Re: What about gameplay?

By far the most important point about gameplay is that this is a third person action-adventure, it is absolutely not an isometric-style tactical game like Origins. They've almost sort of pretended to give a tactical view, but on the PC at least it's completely broken to the point of being unplayable. The rest of the game is a pretty decent port; some of the interfaces are obviously designed more for a controller than a mouse, but everything works fine. The tactical view, on the other hand, starts off by slapping a giant glowing, and entirely unremovable, crosshair in the middle of your screen to show where your controller is aiming, apparently completely forgetting that a mouse is a thing at all. The view is zoomed in to the top of your character's head and cannot be zoomed out further, meaning you need to use third person mode to actually see anything, the camera controls are virtually non-existent, and you can't give group orders or actually select anything; it's basically just third person mode with a broken camera.

On the plus side, as a third person game that lets you control and swap between a group, it's great. But if you liked DA:O and want another game like that, you're sadly out of luck. It's more tactical than most - you can still pause to give orders, positioning matters more than ever since not only can thieves still flank and backstab, but shields only protect from the front and are far more effective than before when used properly. The lack of healing allows more party options (no more mandatory Wynne), and also requires deciding when to press on with exploring and when to head back to base (with fast travel, so not too much mindless trudging around) - and enemies respawn, so if you're too low level for an area you can't just grind away and slowly wear your way through.
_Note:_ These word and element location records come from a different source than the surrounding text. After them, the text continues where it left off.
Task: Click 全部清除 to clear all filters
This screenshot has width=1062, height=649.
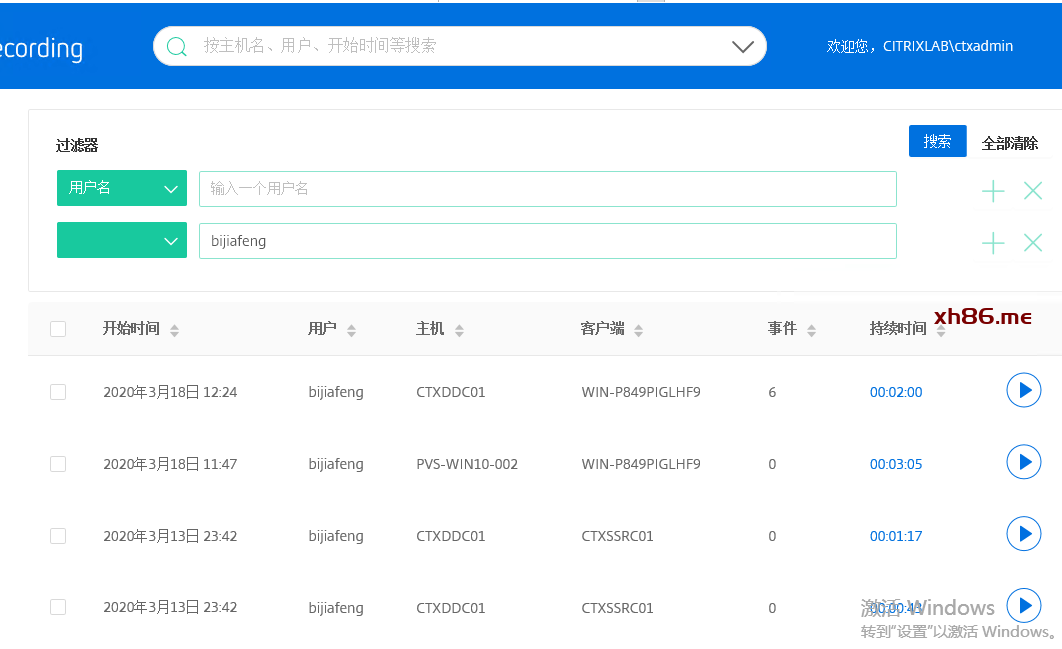Action: (x=1009, y=143)
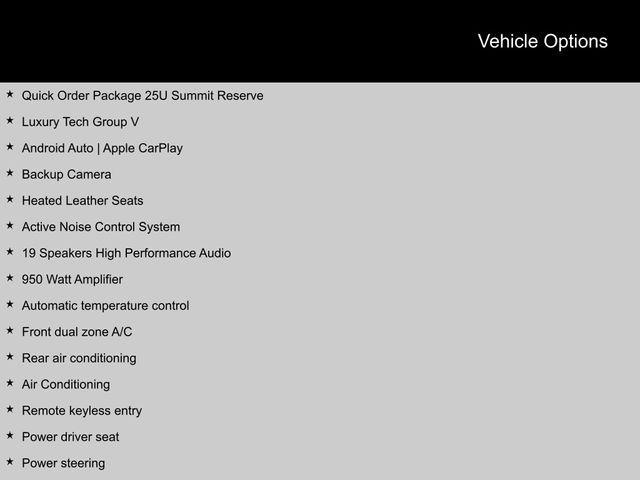The width and height of the screenshot is (640, 480).
Task: Select the star icon beside Power driver seat
Action: 10,436
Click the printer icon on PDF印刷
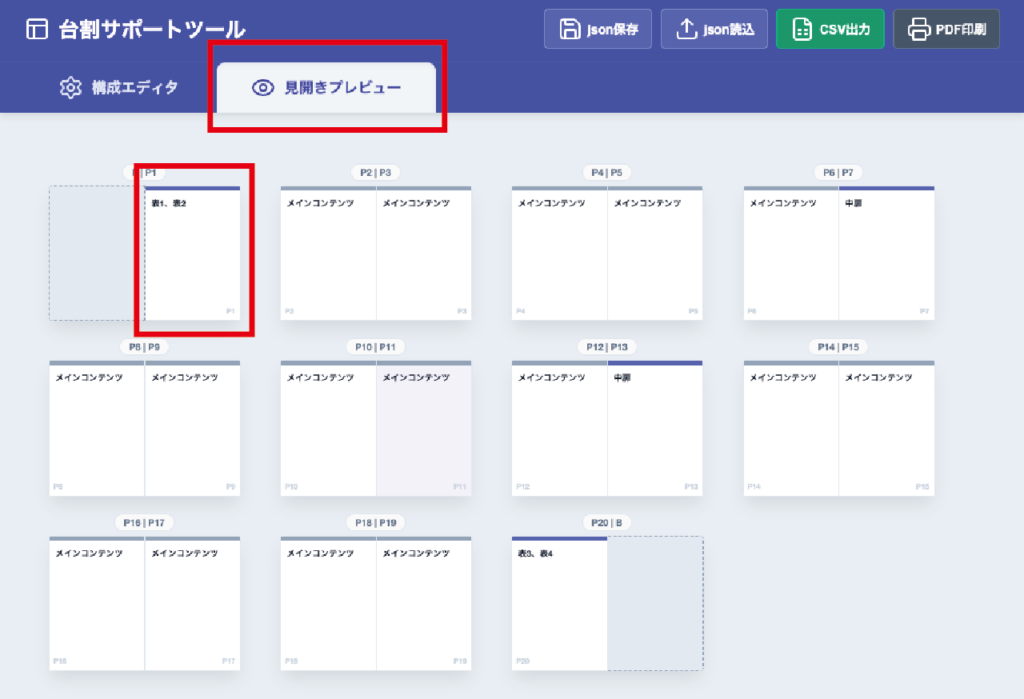 pos(918,29)
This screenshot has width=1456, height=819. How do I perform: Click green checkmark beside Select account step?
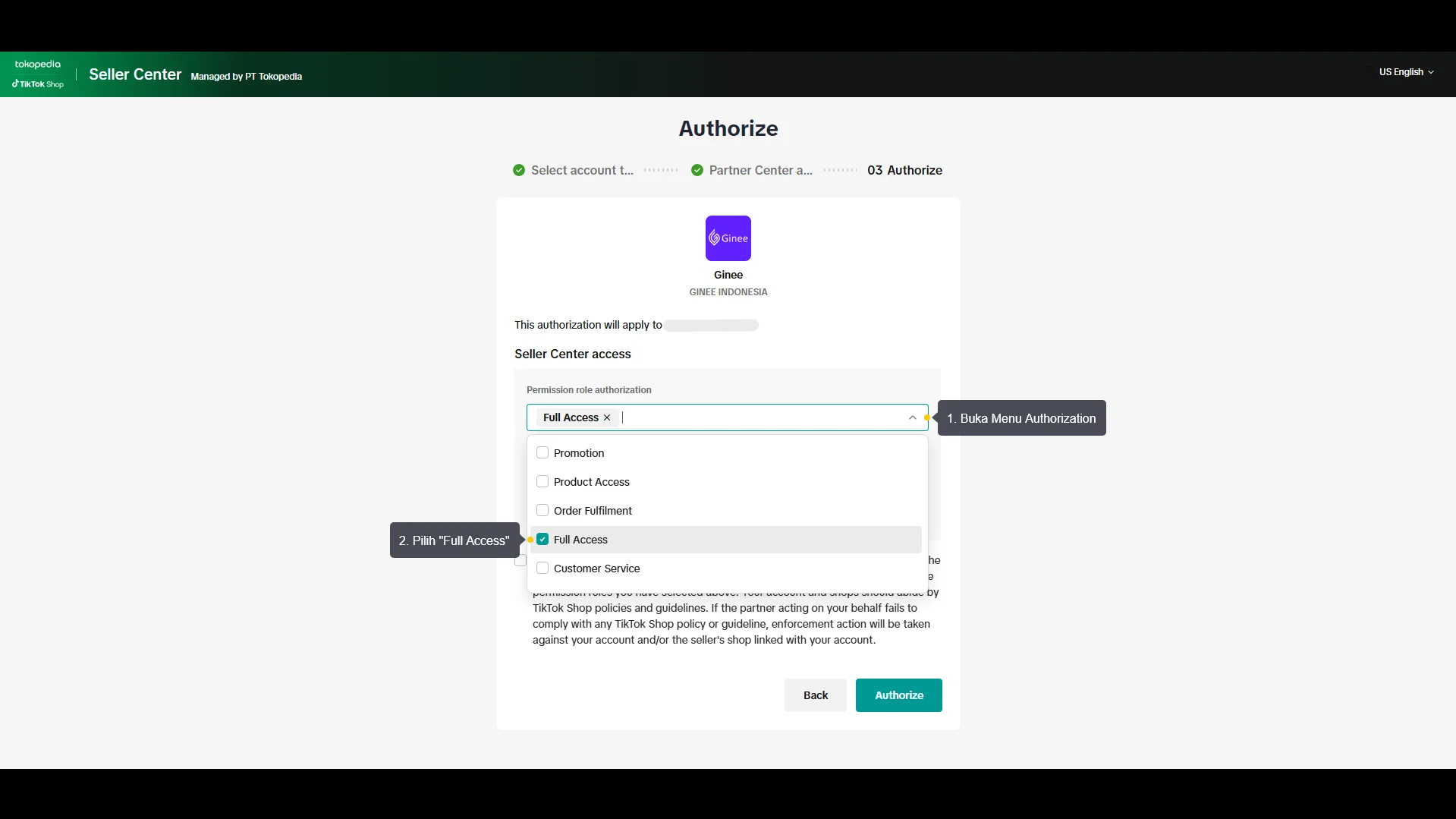click(519, 170)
There's sadly less customisation. Characters aren't locked into unique equipment only for them (other than Varrick and his crossbow), but almost all weapons and armour are locked to a specific class; no more mages running around with swords in heavy armour. On the other hand, there seems to be no actual difference between light, medium and heavy armour anyway; they all have basically the same armour values and differ only on the bonuses they get. Seems a bit of a wasted opportunity really.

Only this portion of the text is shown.